- Directed by: Eduard Kubat
- Written by: Jan Koplowitz
- Produced by: Werner Dau
- Starring: Irene Korb, Günther Simon
- Cinematography: Fritz Lehmann
- Edited by: Ruth Schreiber
- Music by: Joachim Werzlau
- Production company: DEFA
- Distributed by: Progress Film
- Release date: 30 April 1953;
- Running time: 87 minutes
- Country: East Germany
- Language: German

= Swings or Roundabouts =

1953 film

Jacke wie Hose (English-language title: Swings Or Roundabouts) is an East German comedy film, directed by Eduard Kubat. It was released in 1953.

==Plot==
After a new government law forbids women to operate heavy machinery in steel factories, a group of female workers opposed to the ban propose a competition to their male counterparts: those who will produce the greatest quantity of steel will win. The men are certain that they will be victorious. One of them, Ernst Hollup, is angered by his wife's involvement with the other team, and he demands that she resign and become a housewife. The women develop a wagon that carries the molten iron to the steel furnace and greatly simplifies their work. They win the competition, as well as the respect of the men.
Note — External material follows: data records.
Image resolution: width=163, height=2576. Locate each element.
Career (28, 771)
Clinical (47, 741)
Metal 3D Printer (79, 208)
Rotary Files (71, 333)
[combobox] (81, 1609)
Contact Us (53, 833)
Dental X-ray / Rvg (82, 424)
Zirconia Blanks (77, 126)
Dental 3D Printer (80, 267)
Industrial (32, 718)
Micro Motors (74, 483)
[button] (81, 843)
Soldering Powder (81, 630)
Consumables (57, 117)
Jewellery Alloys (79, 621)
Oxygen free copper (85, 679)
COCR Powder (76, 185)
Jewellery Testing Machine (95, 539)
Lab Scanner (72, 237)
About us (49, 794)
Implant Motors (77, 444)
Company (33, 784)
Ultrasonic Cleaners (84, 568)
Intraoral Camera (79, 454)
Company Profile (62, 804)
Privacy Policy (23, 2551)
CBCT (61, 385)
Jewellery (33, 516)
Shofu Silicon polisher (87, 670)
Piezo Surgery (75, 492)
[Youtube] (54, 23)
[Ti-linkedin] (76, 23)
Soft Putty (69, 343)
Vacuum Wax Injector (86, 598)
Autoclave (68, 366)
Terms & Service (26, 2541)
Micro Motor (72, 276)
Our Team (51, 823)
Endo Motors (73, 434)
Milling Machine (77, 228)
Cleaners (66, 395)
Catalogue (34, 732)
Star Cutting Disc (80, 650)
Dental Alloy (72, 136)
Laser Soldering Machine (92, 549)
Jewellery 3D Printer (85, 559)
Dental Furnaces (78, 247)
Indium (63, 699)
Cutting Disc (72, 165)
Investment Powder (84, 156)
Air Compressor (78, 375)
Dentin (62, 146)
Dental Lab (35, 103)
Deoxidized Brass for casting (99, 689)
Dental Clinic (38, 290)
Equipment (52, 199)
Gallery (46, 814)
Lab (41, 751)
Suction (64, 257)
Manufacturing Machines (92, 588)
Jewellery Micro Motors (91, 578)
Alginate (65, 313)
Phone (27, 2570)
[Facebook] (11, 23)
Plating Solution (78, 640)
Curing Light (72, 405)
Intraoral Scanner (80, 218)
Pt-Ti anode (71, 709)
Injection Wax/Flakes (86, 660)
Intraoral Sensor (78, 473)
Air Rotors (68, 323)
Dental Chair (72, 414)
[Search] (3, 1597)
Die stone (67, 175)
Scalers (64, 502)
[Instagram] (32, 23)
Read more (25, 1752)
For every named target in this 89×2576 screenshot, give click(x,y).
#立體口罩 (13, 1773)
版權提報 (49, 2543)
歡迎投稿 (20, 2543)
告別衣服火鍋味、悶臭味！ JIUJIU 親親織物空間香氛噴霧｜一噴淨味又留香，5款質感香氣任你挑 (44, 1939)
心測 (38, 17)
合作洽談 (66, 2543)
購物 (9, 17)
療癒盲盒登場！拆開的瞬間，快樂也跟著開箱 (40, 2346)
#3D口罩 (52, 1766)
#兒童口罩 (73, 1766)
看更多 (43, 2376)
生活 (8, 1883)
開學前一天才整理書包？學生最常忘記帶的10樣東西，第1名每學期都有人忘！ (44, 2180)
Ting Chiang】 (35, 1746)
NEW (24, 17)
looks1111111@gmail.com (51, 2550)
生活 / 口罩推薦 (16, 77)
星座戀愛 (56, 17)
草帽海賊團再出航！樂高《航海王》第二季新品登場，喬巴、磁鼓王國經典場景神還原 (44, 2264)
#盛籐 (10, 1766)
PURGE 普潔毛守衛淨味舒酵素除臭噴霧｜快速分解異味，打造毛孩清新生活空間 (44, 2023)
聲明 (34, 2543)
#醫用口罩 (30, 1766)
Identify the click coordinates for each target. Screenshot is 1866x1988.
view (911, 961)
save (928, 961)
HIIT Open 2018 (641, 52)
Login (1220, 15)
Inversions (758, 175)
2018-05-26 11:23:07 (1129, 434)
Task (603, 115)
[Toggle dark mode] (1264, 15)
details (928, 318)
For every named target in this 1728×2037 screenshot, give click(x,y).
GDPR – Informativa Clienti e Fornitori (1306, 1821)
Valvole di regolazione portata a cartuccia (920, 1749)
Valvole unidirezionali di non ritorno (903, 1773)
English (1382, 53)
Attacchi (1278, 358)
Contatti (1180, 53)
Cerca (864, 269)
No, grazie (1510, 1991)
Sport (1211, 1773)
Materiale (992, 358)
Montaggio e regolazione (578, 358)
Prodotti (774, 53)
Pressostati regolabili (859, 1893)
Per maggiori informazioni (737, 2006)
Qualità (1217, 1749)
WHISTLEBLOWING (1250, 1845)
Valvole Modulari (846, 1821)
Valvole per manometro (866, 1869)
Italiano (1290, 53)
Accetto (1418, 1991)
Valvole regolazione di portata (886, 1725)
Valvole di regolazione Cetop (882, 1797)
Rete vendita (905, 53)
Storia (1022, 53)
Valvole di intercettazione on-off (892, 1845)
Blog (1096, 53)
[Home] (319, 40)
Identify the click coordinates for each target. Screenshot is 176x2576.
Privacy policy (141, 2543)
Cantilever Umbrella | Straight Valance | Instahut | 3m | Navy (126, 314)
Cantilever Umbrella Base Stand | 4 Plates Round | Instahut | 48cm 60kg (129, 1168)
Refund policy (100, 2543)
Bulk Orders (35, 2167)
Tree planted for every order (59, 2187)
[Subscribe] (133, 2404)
The government lifts the ban.

==Cast==
- Irene Korb as Hilde Hollup
- Günther Simon as Ernst Hollup
- Fritz Diez as Hellwand
- Johanna Bucher as Manja
- Ruth Maria Kubitschek as Eva
- Charlotte Küter as Johanna
- Regine Lutz as Lisa
- Lieselotte Merbach as Zenzi
- Wolfgang Erich Parge as Triebel
- Herbert Richter as Meider
- Theo Shall as Mühlberger
- Edwin Marian as Peter
- Harry Hindemith as Steiger

==Production==
The film was planned after the East German public reacted negatively to the wave of highly ideological films released during the early 1950s. It was intended to present the ideas of socialism in a humorous fashion, and to provide entertainment for the audience.

==Reception==
East German film critic Leo Menter wrote that "Jacke wie Hose is a typical example of the films made in the peace-loving, Socialist countries... it is no gangster film, no opium for the masses; it is based on true life." On the other hand, Rolf Behrends, another East German journalist, asked "why are the characters shown solely as functionaries in the factory? The film lacks any private, human side." The West German Catholic Film Service regarded Jacke wie Hose as a "propagandistic... didactic, picture." Author Andrea Rinke cited it as an early example of the expression of feminist ideas in East German cinema, long before the subject became popular with DEFA filmmakers in the 1970.